I started off with a slow pic, landing 3 of 4 bites, whereas Dwight was having a tough time, hooking only 2 for 7.   Things slowed a bit and Dwight and I were scratching our head as to why James was leaving some decent fishing.   He was following a blip of birds on the radar about 4 miles away that ended up being the motherload.

Things started picking up and suddenly I was 6 for 8 and in contention for some dailies, then it got crazy,  10 sailfish piled in our spread at the same time.   I hooked 3 of them, Dwight hooked 2.   Unfortunately, two of my 3 ended up jumping off.    Within minutes of those releases we were both doubled up again, I think that I landed 3 or 4 doubles for the day.

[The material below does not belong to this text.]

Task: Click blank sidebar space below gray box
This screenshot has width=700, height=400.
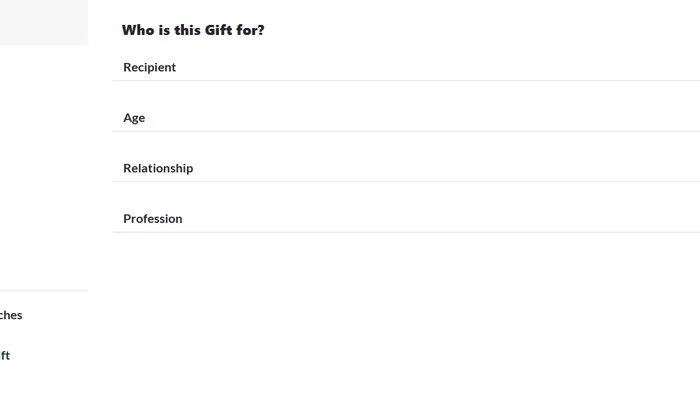Action: pos(43,160)
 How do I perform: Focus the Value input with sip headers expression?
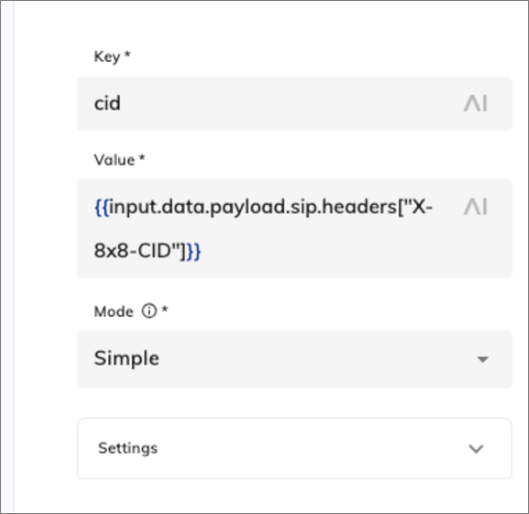tap(294, 229)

When James called in this round of releases the rest of the fleet picked up and started steaming to us.   By the time they got to us, I was in the lead for the daily with Dwight as my closest competitor, then I hit a slump.   I don't know what happened, but I missed 5 good bites in a row and was feeling pretty low as the other competitors began to walk away from us.

I was standing on the back of the boat taking a leak when the flat line clip on which I was urinating popped, the bait on  the other end was attached a 200 pound blue marlin, that I landed, putting me back in the game.   If I could hold it together and tally up some sails, with the numbers that James was raising, I was still in contention......then I missed the next 6 sailfish bites from my side of the boat.

I connected on a couple and felt like I was getting back into my grove, needing only 2 sailfish to take the lead for the day with only 20 minutes to do it, when it happened.  A pack of sailfish wiped us out again.   I hooked a double from my side and Dwight hooked a single.   With both of my fish taking drag from the rod holders I left them to try and hook a 3rd that was chewing on the right flat line but could not connect.   When I turned around and went back to the two that were waiting for me it was a mess.   Dwight's fish was jumping over both of my lines and cut off one of my fish.

In short, any of the 15 sails that I sancochoed, missed, jumped off or broke off the line on the final day had the opportunity to be a $10,000 fish.  I feel really bad for letting my crew down, but I did get a nice trophy for 3rd place.

As a boat, Dragin Fly was 7 fish ahead of the 2nd place boat,  Sea Angel, on which, Austin Angel was fishing with his dad, Greg.

Congratulations to Austin Angel for the 2nd time winning the WBS Grand Championship.  He is one heck of an angler who missed only a couple of fish on the last day.  Austin had 1800 points for the day and 4100 for the tournament.  There is no telling how many fish that he would have caught if he was on the Dragin Fly!